[start]

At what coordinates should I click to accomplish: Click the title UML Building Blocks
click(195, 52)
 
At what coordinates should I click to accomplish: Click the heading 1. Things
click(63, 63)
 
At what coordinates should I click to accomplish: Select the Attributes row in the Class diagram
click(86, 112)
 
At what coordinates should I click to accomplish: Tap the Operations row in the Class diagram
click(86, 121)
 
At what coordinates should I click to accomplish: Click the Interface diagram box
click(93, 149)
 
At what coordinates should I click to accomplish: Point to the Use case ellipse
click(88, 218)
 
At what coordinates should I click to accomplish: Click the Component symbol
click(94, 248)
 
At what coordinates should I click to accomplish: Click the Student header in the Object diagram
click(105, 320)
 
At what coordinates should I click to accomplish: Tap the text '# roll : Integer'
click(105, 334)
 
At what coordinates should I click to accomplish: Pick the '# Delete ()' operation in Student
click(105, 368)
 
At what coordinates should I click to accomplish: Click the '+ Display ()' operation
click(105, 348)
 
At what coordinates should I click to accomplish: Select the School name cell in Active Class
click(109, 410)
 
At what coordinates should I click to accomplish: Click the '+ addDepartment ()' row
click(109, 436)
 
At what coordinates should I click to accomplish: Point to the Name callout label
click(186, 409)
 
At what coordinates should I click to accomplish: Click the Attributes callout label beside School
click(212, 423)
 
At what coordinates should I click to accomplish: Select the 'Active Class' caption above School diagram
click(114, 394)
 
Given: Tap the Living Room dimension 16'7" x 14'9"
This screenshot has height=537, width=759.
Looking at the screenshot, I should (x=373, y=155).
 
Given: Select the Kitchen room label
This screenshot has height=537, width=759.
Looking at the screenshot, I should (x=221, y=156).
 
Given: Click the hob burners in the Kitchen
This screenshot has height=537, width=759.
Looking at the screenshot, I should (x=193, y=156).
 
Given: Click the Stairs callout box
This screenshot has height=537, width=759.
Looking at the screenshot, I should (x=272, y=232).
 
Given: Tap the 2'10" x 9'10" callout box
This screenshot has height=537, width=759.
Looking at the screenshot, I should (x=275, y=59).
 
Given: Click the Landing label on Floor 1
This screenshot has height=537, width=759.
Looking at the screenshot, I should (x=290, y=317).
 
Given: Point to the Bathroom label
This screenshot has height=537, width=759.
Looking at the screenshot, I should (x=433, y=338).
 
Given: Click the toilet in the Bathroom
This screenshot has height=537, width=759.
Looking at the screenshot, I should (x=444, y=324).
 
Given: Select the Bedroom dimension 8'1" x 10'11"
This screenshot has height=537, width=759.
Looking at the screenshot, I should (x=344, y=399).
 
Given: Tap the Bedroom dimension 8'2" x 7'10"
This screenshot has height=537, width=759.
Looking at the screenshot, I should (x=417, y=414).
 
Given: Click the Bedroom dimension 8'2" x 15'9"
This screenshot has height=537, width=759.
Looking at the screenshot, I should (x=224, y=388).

[end]

→ **To do**
Locate every line in the entries above that contains the string "Kitchen" and copy each one in full. Matching is case-sensitive.

→ **Answer to the task**
Given: Select the Kitchen room label
Given: Click the hob burners in the Kitchen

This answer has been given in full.